So what it is with daytime dramas vs nighttime dramas? And why is a daytime drama a 'soap opera' while a nighttime drama is a "gripping, edge-of-your-seat festival for the eyes."?
I refer, of course, to Lost. That tempestuous playground filled with riddles, questions, enigmas, and even a dog's butt. The story is driven just like the 1930's cliffhanger serial movies--give the audience a good eyefull, put the heros or heroines in danger, then at the moment of supreme anxiety, stop. Tune in next week for dot dot dot. The stories are full of intertwining plots, interesting characters whose sordid pasts are revealed to us a spoonfull at a time, and there's always danger, confusion, anxiety, and nearly non-stop questions. What is the black smoke? Who are the Others? Why is Pippin on the island and not back in Hobbitown?
Soap operas are the same thing, oddly enough, no longer with the laundry detergent commercials that gave them their name, but the same critter under the skin. Multi-twined plots, interesting people (well, big ta-tas,) evil, good, relationships, questions, cliffhangers, and sordid pasts. The only real difference to me seems to be that soap operas take reality and make it so malleable that you could roll it out thin and copy pictures out of the Sunday Comix on it.
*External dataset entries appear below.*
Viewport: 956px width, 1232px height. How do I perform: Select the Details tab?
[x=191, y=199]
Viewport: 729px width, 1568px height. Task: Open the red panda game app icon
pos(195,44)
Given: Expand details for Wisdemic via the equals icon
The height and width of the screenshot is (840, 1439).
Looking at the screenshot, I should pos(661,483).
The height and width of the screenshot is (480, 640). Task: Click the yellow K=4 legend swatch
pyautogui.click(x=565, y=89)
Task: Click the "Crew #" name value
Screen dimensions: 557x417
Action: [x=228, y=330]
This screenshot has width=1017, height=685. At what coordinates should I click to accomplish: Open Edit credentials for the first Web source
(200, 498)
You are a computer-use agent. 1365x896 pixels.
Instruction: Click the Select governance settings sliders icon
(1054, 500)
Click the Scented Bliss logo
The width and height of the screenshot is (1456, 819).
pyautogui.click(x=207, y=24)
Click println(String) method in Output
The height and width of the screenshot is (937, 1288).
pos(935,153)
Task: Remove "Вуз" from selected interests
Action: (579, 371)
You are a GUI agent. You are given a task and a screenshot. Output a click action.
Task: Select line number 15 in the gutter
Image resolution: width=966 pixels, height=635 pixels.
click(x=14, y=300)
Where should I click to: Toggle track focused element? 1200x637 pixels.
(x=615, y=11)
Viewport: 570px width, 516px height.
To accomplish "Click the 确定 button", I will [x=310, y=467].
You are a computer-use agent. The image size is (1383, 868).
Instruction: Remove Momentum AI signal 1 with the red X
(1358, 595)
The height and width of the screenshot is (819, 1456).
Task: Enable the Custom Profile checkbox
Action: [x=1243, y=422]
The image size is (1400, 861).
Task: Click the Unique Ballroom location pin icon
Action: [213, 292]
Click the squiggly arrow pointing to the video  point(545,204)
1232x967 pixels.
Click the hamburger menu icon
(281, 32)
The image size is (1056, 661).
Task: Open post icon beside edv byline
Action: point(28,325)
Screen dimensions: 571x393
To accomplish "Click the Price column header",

They seem to revel in a sort of over-the-top foolishness, comas that people suddenly come out of after three seasons of them being behind the scenes (at Betty Ford Memorial in the Detox Ward) and dead people coming back to life, but then again, that template almost exactly fits Lost--polar bears and horses on a tropical island, black 'intelligent' smoke threatening people, and hugely bearded guys who come out of nowhere to steal children.
I could push the idea further, but I'd be on weak ice since I don't watch any other nighttime dramas, but just seeing the commercials I'm pretty willing to bet that you could make the same soap opera template fit 24, Invasion, Battlestar Glactica, Alias, The Shield, most any other show like that. The big difference being that most of those shows don't purport to string their stories together day by day, except for 24 which goes beyond that and shoves an entire day into one season, which is an interesting concept. Still and all, they're the same seven basic plots that someone postulated a long time ago, with the same human dramas, the fighting, the loving, and the comas.
But this does not mean I'm going to start watching The Young And All My Children Turn.
But where exactly does Reality TV fit into the equation? In the toilet, I hope.